Books

The beauty of doing things by hand

What does it mean to make things, and why does it matter?

Archaeologist and medieval historian Alex­ander Langlands begins Cræft with a modern technological problem. His strimmer—British parlance for a string trimmer—won’t start. “I always dreaded trying to get the blasted thing started after its long winter hibernation,” he laments. The machine requires so much attention: the right mixture of oil and gas, a fresh air filter and spark plug, and a strong starting cord. If he is lucky enough to awaken the machine from its slumber, then he has to suffer through a “day of monotonous buzzing and rattling, flaying the emerging spring vegetation” that suffocates his wooded cottage.

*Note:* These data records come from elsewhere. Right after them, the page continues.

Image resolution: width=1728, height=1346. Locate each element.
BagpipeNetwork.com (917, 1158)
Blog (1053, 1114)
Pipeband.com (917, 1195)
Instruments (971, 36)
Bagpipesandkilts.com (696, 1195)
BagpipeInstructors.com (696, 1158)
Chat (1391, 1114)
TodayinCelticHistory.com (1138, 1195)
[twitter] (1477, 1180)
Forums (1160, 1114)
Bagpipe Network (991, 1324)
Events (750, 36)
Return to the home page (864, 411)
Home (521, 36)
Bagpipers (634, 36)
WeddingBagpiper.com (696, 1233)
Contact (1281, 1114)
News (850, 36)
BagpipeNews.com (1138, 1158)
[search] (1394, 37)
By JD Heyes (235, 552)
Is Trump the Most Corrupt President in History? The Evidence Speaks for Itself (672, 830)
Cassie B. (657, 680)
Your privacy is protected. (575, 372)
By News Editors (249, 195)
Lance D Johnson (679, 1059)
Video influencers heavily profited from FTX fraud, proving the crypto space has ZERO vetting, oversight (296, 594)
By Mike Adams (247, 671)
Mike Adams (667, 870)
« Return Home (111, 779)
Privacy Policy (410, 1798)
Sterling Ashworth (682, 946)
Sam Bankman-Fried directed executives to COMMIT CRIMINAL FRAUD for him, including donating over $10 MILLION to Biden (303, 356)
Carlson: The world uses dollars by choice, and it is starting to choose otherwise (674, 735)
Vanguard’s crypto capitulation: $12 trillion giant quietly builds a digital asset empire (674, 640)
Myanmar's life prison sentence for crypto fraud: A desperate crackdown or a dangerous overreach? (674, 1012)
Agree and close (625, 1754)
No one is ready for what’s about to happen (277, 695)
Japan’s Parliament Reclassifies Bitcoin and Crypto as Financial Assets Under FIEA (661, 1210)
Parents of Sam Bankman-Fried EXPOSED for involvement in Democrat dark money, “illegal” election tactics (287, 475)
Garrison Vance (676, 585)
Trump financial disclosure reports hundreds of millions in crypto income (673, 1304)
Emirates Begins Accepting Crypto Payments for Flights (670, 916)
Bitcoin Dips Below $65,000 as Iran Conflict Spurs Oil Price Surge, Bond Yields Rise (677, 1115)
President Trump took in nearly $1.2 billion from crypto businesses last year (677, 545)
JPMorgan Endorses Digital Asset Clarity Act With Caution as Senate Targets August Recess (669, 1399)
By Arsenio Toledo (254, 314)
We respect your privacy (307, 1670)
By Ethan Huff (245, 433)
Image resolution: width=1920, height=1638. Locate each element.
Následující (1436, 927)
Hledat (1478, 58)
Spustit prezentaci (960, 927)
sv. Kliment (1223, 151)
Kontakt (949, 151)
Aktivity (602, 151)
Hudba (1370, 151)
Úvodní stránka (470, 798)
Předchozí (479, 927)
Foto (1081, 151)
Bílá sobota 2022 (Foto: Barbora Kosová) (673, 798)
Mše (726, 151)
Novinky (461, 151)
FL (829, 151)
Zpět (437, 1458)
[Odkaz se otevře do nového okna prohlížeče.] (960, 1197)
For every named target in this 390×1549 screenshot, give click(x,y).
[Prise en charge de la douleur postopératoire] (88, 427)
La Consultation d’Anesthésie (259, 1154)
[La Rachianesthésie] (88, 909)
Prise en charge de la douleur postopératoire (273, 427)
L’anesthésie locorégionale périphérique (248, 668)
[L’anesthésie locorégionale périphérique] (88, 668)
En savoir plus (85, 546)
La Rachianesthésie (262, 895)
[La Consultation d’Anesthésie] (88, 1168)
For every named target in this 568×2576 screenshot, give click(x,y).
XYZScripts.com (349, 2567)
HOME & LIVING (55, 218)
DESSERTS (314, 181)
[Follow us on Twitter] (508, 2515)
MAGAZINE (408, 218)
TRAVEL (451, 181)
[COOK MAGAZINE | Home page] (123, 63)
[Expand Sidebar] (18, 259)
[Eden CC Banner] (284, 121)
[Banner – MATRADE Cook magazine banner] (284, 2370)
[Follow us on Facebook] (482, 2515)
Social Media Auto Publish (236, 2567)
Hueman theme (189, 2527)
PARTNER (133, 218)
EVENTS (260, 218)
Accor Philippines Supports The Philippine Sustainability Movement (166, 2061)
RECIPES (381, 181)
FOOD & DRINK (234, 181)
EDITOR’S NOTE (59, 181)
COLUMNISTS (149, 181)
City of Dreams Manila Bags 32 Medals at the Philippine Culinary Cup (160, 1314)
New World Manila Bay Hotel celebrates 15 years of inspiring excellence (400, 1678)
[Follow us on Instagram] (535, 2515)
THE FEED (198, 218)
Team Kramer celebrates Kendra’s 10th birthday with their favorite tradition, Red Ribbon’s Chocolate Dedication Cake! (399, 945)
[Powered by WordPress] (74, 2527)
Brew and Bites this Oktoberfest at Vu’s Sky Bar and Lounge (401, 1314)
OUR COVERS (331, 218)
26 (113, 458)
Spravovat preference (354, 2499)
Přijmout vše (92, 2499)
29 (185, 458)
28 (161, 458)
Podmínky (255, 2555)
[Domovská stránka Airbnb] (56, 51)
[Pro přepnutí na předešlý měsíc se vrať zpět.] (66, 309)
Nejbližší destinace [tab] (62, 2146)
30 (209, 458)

He finally gives up on the machine and remembers the scythe hanging in his shed. Years earlier, he’d imagined himself “emulating the farmhands of Old England, slashing through acres of luscious meadow grass between manly swigs from a cider flagon.” But he has no idea how to wield the tool. He’s saved by a local man who swings and swipes through the brush with ease. Langlands is impressed and inspired. Although using the scythe is slower than using the strimmer, he writes, “I’d enjoyed listening to the sound of birds while I worked.”

The experience awakens a desire in Langlands, perhaps best known as a regular presenter for the BBC’s Historic Farms series: “I’d taken a traditional way of doing something and had found that, on my terms, it was just as effective as the mechanically charged, petrol-powered methods of today. And so, my relationship with cræft had begun.”